Sublittoral sand & gravel habitats are the most common habitats found below the level of the lowest tide around the coast of the UK & Ireland. They occur in a range of environments, from sheltered sea loughs, estuaries & enclosed bays, to highly exposed open coasts.
- Site: Mainly sand – mixture of sand and gravel – mainly gravel
- Main Species: invertebrates: polychaetes, isopods, amphipods, bivalves, hydroids, anemones, bryozoans & crustaceans
- Sublittoral sand & gravel habitats have a range of particle structures, ranging from mainly sand through combinations of sand & gravel to mainly gravel. The composition depends on the strength of tidal currents & exposure to wave action.
- The composition of the sediment determines the organisms which are supported. Where loose, coarse sand is present, fully exposed to wave action & swept by strong tidal streams, small or highly mobile polychaetes (marine segmented worms), amphipods, thick shelled & rapidly burrowing bivalves dominate.
- Where sand is mixed with cobbles & pebbles and is exposed to strong tidal streams, hydroids (Sertularia cupressina & Hydrallmania falcata) &bryozoans (Flustra foliacea & Alycyonidium diaphanum) often dominate. These provide microhabitats for amphipods & shrimps. Lough Foyle is an example of such a habitat.

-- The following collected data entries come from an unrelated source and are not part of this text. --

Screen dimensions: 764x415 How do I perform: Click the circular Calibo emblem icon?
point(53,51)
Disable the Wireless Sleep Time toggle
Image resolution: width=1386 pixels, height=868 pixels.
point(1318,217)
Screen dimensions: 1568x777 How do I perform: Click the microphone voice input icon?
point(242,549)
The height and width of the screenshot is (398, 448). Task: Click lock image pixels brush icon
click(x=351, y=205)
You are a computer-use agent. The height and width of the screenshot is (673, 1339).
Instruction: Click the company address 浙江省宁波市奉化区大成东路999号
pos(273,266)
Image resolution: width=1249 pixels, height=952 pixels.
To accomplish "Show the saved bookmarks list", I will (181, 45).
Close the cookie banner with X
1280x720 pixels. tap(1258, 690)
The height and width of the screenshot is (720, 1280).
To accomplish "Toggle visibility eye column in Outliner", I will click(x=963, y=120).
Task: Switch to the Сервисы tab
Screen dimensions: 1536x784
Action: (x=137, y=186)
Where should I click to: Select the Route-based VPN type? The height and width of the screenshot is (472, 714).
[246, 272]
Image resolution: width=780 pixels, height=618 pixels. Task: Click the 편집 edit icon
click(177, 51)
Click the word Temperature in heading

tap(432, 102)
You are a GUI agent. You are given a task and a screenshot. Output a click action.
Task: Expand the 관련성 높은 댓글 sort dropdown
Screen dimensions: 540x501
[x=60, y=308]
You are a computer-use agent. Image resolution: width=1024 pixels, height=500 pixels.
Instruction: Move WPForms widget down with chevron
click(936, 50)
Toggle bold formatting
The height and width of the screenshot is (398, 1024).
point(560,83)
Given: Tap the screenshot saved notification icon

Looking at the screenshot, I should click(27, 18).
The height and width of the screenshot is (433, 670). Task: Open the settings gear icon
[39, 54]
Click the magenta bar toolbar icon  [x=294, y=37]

- On exposed coasts with well-sorted medium & fine sands, polychaetes such as Nephtys cirrosa & isopoda including Bathyporeia spp. often occur. Coarse sand habitats support infauna, which are adapted to the highly perturbed environment, such as opportunistic capitellid & spionid polychaetes & various isopods. They also include mobile predators such as crabs (Carcinus maenas & Liocarcinus spp.), hermit crabs (Pagurus bernhardus), whelks & sand eels (Ammodytes spp)
- In relatively stable, sheltered or deeper water habitats, a diverse range of anemones, bivalves, amphipods, polychaetes and mobile and sessile epifauna (invertebrates that are attached to a surface) are found.
- Gravel beds are found when strong tidal currents or wave action prevent finer material from being deposited & tend to occur in water deeper than 10m. Many of these beds are circalittoral (dominated by sessile animals, below algal zone).
Current Status in UK & Northern Ireland
- There are a variety of sublittoral sand habitats in Northern Ireland, ranging from clean mobile sand to fine muddy sand (Erwin et al., 1986). The NISS (Erwin et al., 1986) recorded gravel habitats from the north-east coast, north of Garron Point & Strangford Lough.
- Near-shore deposits occur along the north coast, extending eastwards from Lough Foyle along the Antrim coast, including the Magilligan Foreland beach-ridge plain, on the north-east shore of the Lough.
- The sand community in Outer Church Bay, Rathlin Island is undisturbed & represents one of the most important in NI (B. Picton, pers.comm; NIEA, 2005)
- The north coast has plains of mobile, soft, clean sand. Large areas of rippled sand extend from the shore into deep water on the northern coast off Magilligan Strand, around the Skerries & the main channel of Lough Foyle, where currents are strong (Erwin et al., 1997; NIEA, 2005).
- Sublittoral sand & gravel habitats are subject to a range of anthropogenic factors such as organic pollution, pressure from fisheries for species such as the scallop Pecten maximus & queenies Chlamys opercularis, physical disturbances from land claim, dredging of navigational channels & cable laying. These habitats are also threatened by the addition of wind & marine turbines, which may disrupt marine communities, & through the extraction of marine aggregates. Such physical disturbances are likely to impact populations of slow growing fauna such as bivalves (UK HAP, 1999).